Função Pública

Frente Comum diz que limite até 100 salários para rescisões é insuficiente

Frente Comum diz que limite até 100 salários para rescisões é insuficiente

A Frente Comum considerou, esta terça-feira, que o alargamento do teto máximo em caso de rescisões amigáveis, que poderá ser fixado entre 75 e 100 salários mínimos, "minimiza, mas não resolve os prejuízos dos funcionários públicos".
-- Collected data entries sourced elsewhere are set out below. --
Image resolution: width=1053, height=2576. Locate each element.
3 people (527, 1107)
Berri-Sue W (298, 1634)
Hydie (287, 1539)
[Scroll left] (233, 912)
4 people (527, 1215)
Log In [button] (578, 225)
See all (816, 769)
"Minimiza, mas não resolve os prejuízos que os trabalhadores da Função Pública vão ter, porque não têm direito ao subsídio de desemprego e o Governo não tem de fazer contas com base na média que vigora no Código do Trabalho, mas de acordo com a realidade do setor e é isso que exigimos", disse a coordenadora da Frente Comum, Ana Avoila, após uma reunião de cerca de duas horas com o secretário de Estado da Administração Pública, Hélder Rosalino.

A sindicalista esclareceu que a proposta do Executivo se situa entre 75 e 100 salários mínimos, para efeitos de cálculo de indemnização em caso de rescisão por mútuo acordo na Função Pública. Ao final da manhã, o presidente da Fesap, Nobre dos Santos, afirmou aos jornalistas que o Executivo tinha ficado o teto em 100 salários mínimos, o equivalente a 48500 euros.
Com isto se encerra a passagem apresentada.